MarkM asserts that can't have same cycle, but can have successively
smaller cycles because TTL has been decremented.
* JimG: what's a route with a 0 hop count.
* MarkM: cost is 0.
* DaveO: Cool feature but sounds like premature optimization. Adds
requirements to routing protocol, special cases to traceroute, etc.
* MarkM: concept is to be able to reduce Msg.HopCount by more than 1 at a
hop to terminate cycles faster, especially given that we do not choke off
looping Interests that arrive on same Interface -- we categorize them as
retransmissions that should be forwarded. * DaveO: example routing
protocol issue -- with a dv protocol, can't "find largest distance of all
downstream routes" to make sure that the routing entry hop limit field is
correct. * Lixia: Can this issue be solved by putting the Nonce back in? *
MarkM: Nonce needs to be stored even if PIT entry got wiped out. * Lixia:
Sure, but this will work most of the time. I had planned to finish a
writeup talking the importance of nonce. As we want to forward Interests
more liberally utilizing wireless channels, more chance of small loops,
need nonce to break loops. TTL is ineffective in killing small loops as
it counts into infinity. * MarkM: agreed that nonces are useful with
"Information foraging environment" (lower-performance exploratory
forwarding systems), but CCNx1.0 has HopLimit as the mandatory approach,
Nonce is optional. * DaveO: MarkM and I have a deterministic loop
suppression algorithm if we can store 2 64-bit values (128 bits total). *
Lixia: not great for IoT * MarkM: sounds like the feedback is that
HopLimit decrement is too complicated. * DaveO: off-the-cuff, seems it
won't work * MarkM: Then need another mechanism if worried about the
count-to-infinity problem.
Highlights from Research (e.g., topics from conference or other activities) (30
min)
* Borje: Any topics that ICNRG should add?

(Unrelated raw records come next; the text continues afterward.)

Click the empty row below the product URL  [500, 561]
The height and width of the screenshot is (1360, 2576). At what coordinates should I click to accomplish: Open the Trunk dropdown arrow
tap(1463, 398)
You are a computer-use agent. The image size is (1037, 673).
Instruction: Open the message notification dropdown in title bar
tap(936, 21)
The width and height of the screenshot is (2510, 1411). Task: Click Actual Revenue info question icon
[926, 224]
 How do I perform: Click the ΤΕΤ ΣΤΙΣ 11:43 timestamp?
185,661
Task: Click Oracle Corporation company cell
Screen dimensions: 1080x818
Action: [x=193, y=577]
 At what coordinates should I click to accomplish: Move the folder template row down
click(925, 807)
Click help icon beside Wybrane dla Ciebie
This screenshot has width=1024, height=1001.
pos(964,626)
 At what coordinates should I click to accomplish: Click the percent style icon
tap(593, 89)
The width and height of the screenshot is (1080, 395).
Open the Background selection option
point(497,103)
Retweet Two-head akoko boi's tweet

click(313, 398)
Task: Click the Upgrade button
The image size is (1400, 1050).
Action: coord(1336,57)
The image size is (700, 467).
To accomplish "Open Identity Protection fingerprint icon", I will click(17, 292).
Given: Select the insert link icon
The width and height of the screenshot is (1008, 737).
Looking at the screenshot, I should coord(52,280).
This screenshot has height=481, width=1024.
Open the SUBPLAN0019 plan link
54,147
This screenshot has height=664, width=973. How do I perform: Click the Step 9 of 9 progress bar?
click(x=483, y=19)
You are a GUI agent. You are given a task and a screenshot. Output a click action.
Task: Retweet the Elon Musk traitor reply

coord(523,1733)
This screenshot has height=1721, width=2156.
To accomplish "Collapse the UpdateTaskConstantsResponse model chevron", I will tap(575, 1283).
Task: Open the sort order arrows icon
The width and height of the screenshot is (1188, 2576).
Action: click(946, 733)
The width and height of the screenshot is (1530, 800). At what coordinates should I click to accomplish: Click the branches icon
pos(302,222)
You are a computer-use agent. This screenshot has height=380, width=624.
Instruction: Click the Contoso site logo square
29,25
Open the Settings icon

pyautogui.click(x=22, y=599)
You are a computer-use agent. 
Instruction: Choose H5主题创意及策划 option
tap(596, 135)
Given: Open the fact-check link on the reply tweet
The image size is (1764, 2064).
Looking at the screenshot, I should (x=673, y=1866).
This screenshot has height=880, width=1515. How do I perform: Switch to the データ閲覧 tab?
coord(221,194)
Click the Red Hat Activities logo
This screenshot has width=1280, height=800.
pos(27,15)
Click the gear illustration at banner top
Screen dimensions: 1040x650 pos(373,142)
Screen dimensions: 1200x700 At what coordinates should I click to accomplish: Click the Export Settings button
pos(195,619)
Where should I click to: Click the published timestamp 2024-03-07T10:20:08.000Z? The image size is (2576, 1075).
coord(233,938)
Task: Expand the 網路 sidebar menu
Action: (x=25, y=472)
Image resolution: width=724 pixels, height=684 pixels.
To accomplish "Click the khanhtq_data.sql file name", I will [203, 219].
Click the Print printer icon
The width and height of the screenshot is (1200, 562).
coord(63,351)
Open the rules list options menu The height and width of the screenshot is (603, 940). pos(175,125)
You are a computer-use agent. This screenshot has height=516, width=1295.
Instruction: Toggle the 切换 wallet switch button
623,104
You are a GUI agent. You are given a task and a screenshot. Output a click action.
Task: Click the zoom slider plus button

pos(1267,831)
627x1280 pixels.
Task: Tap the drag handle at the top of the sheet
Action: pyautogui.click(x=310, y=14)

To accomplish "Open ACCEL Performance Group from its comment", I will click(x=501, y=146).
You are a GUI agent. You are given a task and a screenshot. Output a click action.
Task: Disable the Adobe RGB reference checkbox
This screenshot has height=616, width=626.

* Dirk: Retransmissions :)
* Borje: ICN-over-broadcast-media?
* MarkM: Needs to consider Nack (or Success) storms. Either need to be
prepared for many responses or a GOSSIP-type approach. * Lixia: work has
already been done on these problems in other domains * MarkM: yes, but
need to do that in ICN or else do OSPF-style approach, can't casually talk
about broadcast and not think about this. * DaveO: IS-IS mechanism is much
better than OSPF, which requires configuring for leader and backup *
DaveO: Doesn't work well in 802.11, since multicast is unusable.
* DaveO: Differentiation of services
RG maintenance/admin (20 min)
* Planning for future Interop / Hackathon
* Terminology
* IoT document
* Planning for Seoul
* Interim meeting on Sunday?
* Joint meeting with T2TRG in Seoul?
* Borje: Makes sense to me to talk to other RG, to avoid pointlessly
diverging * Lixia: How about "slow start" :) 1/2 day joint work with
T2TRG, 1/2 day work on own. * Borje: Should we meet on our own first or
meeting with T2TRG first? * MarkM: Should we shoot for a
draft-of-a-draft on harmonization? * Dirk: Doesn't need to be complete *
MarkM: We could write up what we have now, which is a lot. * Borje:
Sounds like there is interest from NDN/Lixia and CCNx/MarkM? [Yes --
make final decision on mailing list] * Lixia: need to confirm Sunday
meeting, so we can make travel reservations * Borje: Okay, _yes_ to
Sunday meeting, agreed here on the spot.